* _About this task_
Word for word, copy the line containing "This screenshot has width=639, height=360." and every line after it in the records below, leaving pictures out.

Top of The data

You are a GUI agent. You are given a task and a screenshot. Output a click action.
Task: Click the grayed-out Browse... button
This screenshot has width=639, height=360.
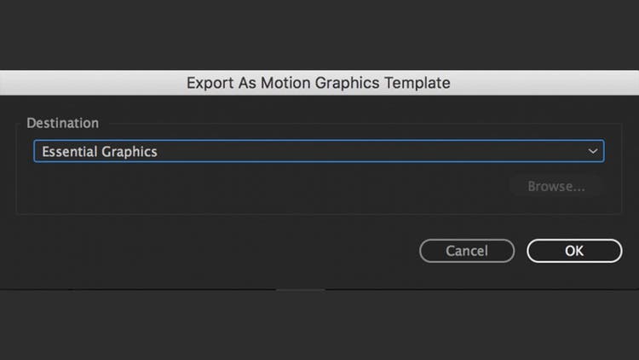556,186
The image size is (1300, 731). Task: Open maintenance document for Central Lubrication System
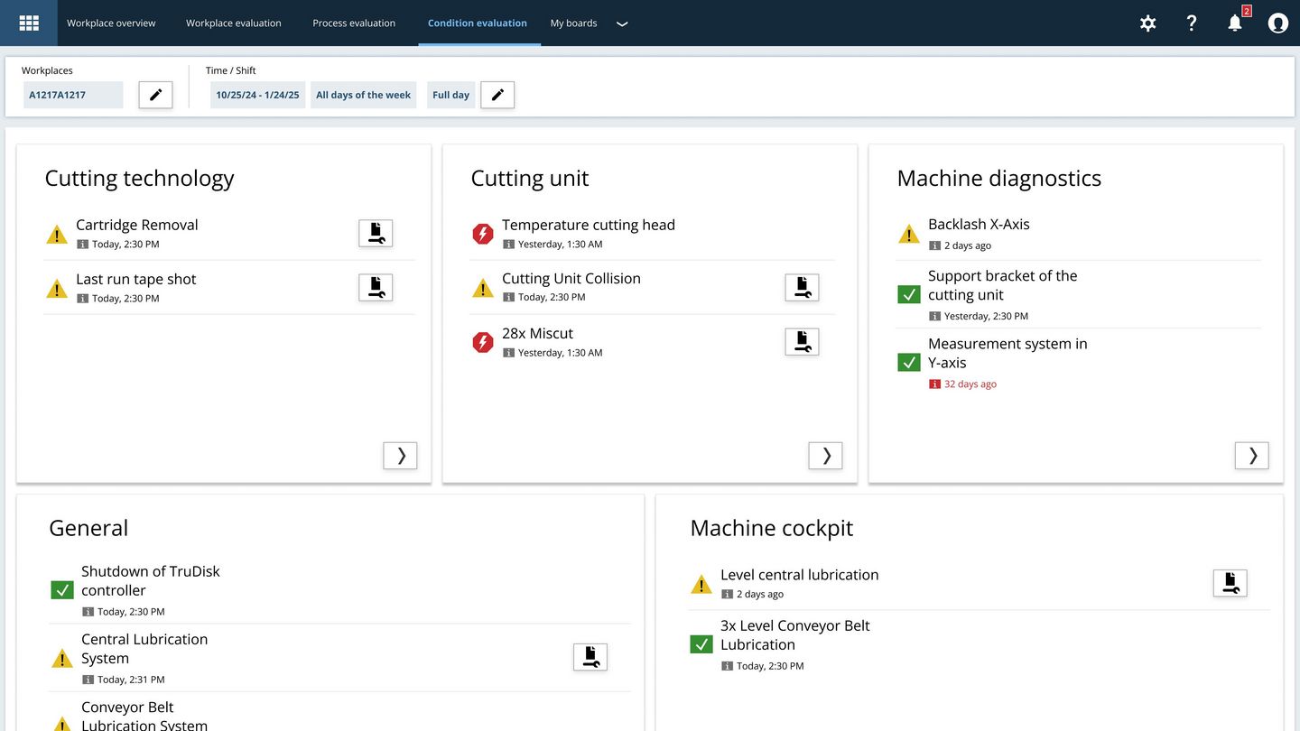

Bottom of The data

* _Completed task_
This screenshot has width=639, height=360.
556,186
The image size is (1300, 731). Task: Open maintenance document for Central Lubrication System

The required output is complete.